Records shown:
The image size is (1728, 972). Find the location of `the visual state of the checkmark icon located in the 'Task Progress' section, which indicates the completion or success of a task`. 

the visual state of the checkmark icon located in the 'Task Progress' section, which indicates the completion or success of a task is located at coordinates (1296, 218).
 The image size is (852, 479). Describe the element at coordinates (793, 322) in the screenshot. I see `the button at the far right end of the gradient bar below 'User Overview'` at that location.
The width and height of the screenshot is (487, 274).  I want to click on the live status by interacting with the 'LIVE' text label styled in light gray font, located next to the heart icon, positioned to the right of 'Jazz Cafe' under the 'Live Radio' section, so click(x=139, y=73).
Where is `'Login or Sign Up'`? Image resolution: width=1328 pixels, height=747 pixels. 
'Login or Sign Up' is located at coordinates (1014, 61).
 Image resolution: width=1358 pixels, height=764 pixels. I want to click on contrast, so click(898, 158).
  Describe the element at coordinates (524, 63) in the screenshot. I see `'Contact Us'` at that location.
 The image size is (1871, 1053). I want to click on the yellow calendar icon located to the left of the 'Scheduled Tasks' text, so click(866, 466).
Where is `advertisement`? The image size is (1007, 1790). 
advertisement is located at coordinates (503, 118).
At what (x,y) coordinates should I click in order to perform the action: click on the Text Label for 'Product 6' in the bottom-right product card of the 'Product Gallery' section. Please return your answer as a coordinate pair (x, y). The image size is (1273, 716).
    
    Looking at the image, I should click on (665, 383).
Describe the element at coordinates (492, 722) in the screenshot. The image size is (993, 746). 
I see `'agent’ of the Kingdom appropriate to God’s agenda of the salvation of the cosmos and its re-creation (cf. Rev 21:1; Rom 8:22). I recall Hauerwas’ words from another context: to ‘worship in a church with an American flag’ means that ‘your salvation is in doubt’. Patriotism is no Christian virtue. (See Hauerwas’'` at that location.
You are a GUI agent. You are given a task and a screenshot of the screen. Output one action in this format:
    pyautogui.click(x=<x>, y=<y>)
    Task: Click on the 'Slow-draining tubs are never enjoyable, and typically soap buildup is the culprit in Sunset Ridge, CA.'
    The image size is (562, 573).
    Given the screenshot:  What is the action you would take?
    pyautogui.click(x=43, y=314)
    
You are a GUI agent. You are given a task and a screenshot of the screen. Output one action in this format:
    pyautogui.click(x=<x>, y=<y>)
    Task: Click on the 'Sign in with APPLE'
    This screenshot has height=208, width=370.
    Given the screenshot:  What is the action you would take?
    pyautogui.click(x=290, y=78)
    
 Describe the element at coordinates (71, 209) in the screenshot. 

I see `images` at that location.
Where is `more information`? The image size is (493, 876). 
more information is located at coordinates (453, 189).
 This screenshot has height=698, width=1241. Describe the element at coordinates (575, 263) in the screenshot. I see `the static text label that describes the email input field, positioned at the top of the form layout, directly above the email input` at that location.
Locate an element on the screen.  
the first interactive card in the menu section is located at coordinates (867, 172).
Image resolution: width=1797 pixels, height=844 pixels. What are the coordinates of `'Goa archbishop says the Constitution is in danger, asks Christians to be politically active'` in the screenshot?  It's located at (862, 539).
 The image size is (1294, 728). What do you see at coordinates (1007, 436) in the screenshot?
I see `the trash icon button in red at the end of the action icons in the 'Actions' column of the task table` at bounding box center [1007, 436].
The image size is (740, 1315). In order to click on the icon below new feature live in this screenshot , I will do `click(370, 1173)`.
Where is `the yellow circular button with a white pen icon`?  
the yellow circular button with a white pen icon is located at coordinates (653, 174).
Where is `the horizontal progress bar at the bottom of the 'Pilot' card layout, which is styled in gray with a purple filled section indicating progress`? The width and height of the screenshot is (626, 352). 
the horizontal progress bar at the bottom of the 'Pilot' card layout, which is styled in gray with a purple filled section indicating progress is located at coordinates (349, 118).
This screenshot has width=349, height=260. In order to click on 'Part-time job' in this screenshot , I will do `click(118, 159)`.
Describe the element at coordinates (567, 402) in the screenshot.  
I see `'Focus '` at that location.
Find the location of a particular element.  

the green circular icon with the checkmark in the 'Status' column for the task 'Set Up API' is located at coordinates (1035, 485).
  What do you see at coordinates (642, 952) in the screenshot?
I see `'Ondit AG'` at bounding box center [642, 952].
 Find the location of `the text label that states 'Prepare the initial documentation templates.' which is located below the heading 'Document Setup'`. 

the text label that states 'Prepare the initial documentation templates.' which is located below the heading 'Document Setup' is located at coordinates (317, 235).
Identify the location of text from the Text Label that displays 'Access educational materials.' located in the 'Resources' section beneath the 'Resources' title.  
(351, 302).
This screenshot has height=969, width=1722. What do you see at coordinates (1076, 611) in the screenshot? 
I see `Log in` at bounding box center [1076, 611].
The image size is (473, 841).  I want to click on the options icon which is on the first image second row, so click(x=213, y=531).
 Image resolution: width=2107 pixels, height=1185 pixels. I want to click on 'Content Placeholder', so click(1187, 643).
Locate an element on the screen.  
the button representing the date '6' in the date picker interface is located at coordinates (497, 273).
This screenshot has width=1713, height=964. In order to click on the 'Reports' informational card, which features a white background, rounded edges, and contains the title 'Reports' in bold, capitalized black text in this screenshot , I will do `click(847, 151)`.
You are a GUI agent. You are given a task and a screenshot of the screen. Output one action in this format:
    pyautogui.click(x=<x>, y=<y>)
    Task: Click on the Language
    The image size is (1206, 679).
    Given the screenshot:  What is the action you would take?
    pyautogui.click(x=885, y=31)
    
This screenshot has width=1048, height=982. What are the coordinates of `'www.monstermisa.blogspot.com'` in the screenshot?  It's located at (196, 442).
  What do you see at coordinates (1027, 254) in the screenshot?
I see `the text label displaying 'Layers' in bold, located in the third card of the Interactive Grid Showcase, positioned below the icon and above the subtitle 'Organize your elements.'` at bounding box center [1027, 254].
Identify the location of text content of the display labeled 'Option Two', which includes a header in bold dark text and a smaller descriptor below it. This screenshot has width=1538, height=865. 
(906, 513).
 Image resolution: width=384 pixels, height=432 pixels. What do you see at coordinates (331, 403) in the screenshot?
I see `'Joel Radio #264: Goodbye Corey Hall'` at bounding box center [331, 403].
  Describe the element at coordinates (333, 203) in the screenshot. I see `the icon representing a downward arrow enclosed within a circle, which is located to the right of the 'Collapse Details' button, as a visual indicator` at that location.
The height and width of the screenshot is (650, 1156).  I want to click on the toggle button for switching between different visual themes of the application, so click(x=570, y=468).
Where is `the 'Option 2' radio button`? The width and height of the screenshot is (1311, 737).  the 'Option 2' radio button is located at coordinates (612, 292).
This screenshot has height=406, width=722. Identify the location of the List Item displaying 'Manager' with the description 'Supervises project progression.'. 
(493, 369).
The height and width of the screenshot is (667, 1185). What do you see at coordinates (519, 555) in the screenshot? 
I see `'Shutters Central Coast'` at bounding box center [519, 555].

What is being asked: Can you recast every line in the rows above as a JSON list of strings, one string per line, leaving out the blank lines?

Final result:
[
  "The image size is (1728, 972). Find the location of `the visual state of the checkmark icon located in the 'Task Progress' section, which indicates the completion or success of a task`. ",
  "the visual state of the checkmark icon located in the 'Task Progress' section, which indicates the completion or success of a task is located at coordinates (1296, 218).",
  " The image size is (852, 479). Describe the element at coordinates (793, 322) in the screenshot. I see `the button at the far right end of the gradient bar below 'User Overview'` at that location.",
  "The width and height of the screenshot is (487, 274).  I want to click on the live status by interacting with the 'LIVE' text label styled in light gray font, located next to the heart icon, positioned to the right of 'Jazz Cafe' under the 'Live Radio' section, so click(x=139, y=73).",
  "Where is `'Login or Sign Up'`? Image resolution: width=1328 pixels, height=747 pixels. ",
  "'Login or Sign Up' is located at coordinates (1014, 61).",
  " Image resolution: width=1358 pixels, height=764 pixels. I want to click on contrast, so click(898, 158).",
  "  Describe the element at coordinates (524, 63) in the screenshot. I see `'Contact Us'` at that location.",
  " The image size is (1871, 1053). I want to click on the yellow calendar icon located to the left of the 'Scheduled Tasks' text, so click(866, 466).",
  "Where is `advertisement`? The image size is (1007, 1790). ",
  "advertisement is located at coordinates (503, 118).",
  "At what (x,y) coordinates should I click in order to perform the action: click on the Text Label for 'Product 6' in the bottom-right product card of the 'Product Gallery' section. Please return your answer as a coordinate pair (x, y). The image size is (1273, 716).",
  "    Looking at the image, I should click on (665, 383).",
  "Describe the element at coordinates (492, 722) in the screenshot. The image size is (993, 746). ",
  "I see `'agent’ of the Kingdom appropriate to God’s agenda of the salvation of the cosmos and its re-creation (cf. Rev 21:1; Rom 8:22). I recall Hauerwas’ words from another context: to ‘worship in a church with an American flag’ means that ‘your salvation is in doubt’. Patriotism is no Christian virtue. (See Hauerwas’'` at that location.",
  "You are a GUI agent. You are given a task and a screenshot of the screen. Output one action in this format:",
  "    pyautogui.click(x=<x>, y=<y>)",
  "    Task: Click on the 'Slow-draining tubs are never enjoyable, and typically soap buildup is the culprit in Sunset Ridge, CA.'",
  "    The image size is (562, 573).",
  "    Given the screenshot:  What is the action you would take?",
  "    pyautogui.click(x=43, y=314)",
  "You are a GUI agent. You are given a task and a screenshot of the screen. Output one action in this format:",
  "    pyautogui.click(x=<x>, y=<y>)",
  "    Task: Click on the 'Sign in with APPLE'",
  "    This screenshot has height=208, width=370.",
  "    Given the screenshot:  What is the action you would take?",
  "    pyautogui.click(x=290, y=78)",
  " Describe the element at coordinates (71, 209) in the screenshot. ",
  "I see `images` at that location.",
  "Where is `more information`? The image size is (493, 876). ",
  "more information is located at coordinates (453, 189).",
  " This screenshot has height=698, width=1241. Describe the element at coordinates (575, 263) in the screenshot. I see `the static text label that describes the email input field, positioned at the top of the form layout, directly above the email input` at that location.",
  "Locate an element on the screen.  ",
  "the first interactive card in the menu section is located at coordinates (867, 172).",
  "Image resolution: width=1797 pixels, height=844 pixels. What are the coordinates of `'Goa archbishop says the Constitution is in danger, asks Christians to be politically active'` in the screenshot?  It's located at (862, 539).",
  " The image size is (1294, 728). What do you see at coordinates (1007, 436) in the screenshot?",
  "I see `the trash icon button in red at the end of the action icons in the 'Actions' column of the task table` at bounding box center [1007, 436].",
  "The image size is (740, 1315). In order to click on the icon below new feature live in this screenshot , I will do `click(370, 1173)`.",
  "Where is `the yellow circular button with a white pen icon`?  ",
  "the yellow circular button with a white pen icon is located at coordinates (653, 174).",
  "Where is `the horizontal progress bar at the bottom of the 'Pilot' card layout, which is styled in gray with a purple filled section indicating progress`? The width and height of the screenshot is (626, 352). ",
  "the horizontal progress bar at the bottom of the 'Pilot' card layout, which is styled in gray with a purple filled section indicating progress is located at coordinates (349, 118).",
  "This screenshot has width=349, height=260. In order to click on 'Part-time job' in this screenshot , I will do `click(118, 159)`.",
  "Describe the element at coordinates (567, 402) in the screenshot.  ",
  "I see `'Focus '` at that location.",
  "Find the location of a particular element.  ",
  "the green circular icon with the checkmark in the 'Status' column for the task 'Set Up API' is located at coordinates (1035, 485).",
  "  What do you see at coordinates (642, 952) in the screenshot?",
  "I see `'Ondit AG'` at bounding box center [642, 952].",
  " Find the location of `the text label that states 'Prepare the initial documentation templates.' which is located below the heading 'Document Setup'`. ",
  "the text label that states 'Prepare the initial documentation templates.' which is located below the heading 'Document Setup' is located at coordinates (317, 235).",
  "Identify the location of text from the Text Label that displays 'Access educational materials.' located in the 'Resources' section beneath the 'Resources' title.  ",
  "(351, 302).",
  "This screenshot has height=969, width=1722. What do you see at coordinates (1076, 611) in the screenshot? ",
  "I see `Log in` at bounding box center [1076, 611].",
  "The image size is (473, 841).  I want to click on the options icon which is on the first image second row, so click(x=213, y=531).",
  " Image resolution: width=2107 pixels, height=1185 pixels. I want to click on 'Content Placeholder', so click(1187, 643).",
  "Locate an element on the screen.  ",
  "the button representing the date '6' in the date picker interface is located at coordinates (497, 273).",
  "This screenshot has width=1713, height=964. In order to click on the 'Reports' informational card, which features a white background, rounded edges, and contains the title 'Reports' in bold, capitalized black text in this screenshot , I will do `click(847, 151)`.",
  "You are a GUI agent. You are given a task and a screenshot of the screen. Output one action in this format:",
  "    pyautogui.click(x=<x>, y=<y>)",
  "    Task: Click on the Language",
  "    The image size is (1206, 679).",
  "    Given the screenshot:  What is the action you would take?",
  "    pyautogui.click(x=885, y=31)",
  "This screenshot has width=1048, height=982. What are the coordinates of `'www.monstermisa.blogspot.com'` in the screenshot?  It's located at (196, 442).",
  "  What do you see at coordinates (1027, 254) in the screenshot?",
  "I see `the text label displaying 'Layers' in bold, located in the third card of the Interactive Grid Showcase, positioned below the icon and above the subtitle 'Organize your elements.'` at bounding box center [1027, 254].",
  "Identify the location of text content of the display labeled 'Option Two', which includes a header in bold dark text and a smaller descriptor below it. This screenshot has width=1538, height=865. ",
  "(906, 513).",
  " Image resolution: width=384 pixels, height=432 pixels. What do you see at coordinates (331, 403) in the screenshot?",
  "I see `'Joel Radio #264: Goodbye Corey Hall'` at bounding box center [331, 403].",
  "  Describe the element at coordinates (333, 203) in the screenshot. I see `the icon representing a downward arrow enclosed within a circle, which is located to the right of the 'Collapse Details' button, as a visual indicator` at that location.",
  "The height and width of the screenshot is (650, 1156).  I want to click on the toggle button for switching between different visual themes of the application, so click(x=570, y=468).",
  "Where is `the 'Option 2' radio button`? The width and height of the screenshot is (1311, 737).  the 'Option 2' radio button is located at coordinates (612, 292).",
  "This screenshot has height=406, width=722. Identify the location of the List Item displaying 'Manager' with the description 'Supervises project progression.'. ",
  "(493, 369).",
  "The height and width of the screenshot is (667, 1185). What do you see at coordinates (519, 555) in the screenshot? ",
  "I see `'Shutters Central Coast'` at bounding box center [519, 555]."
]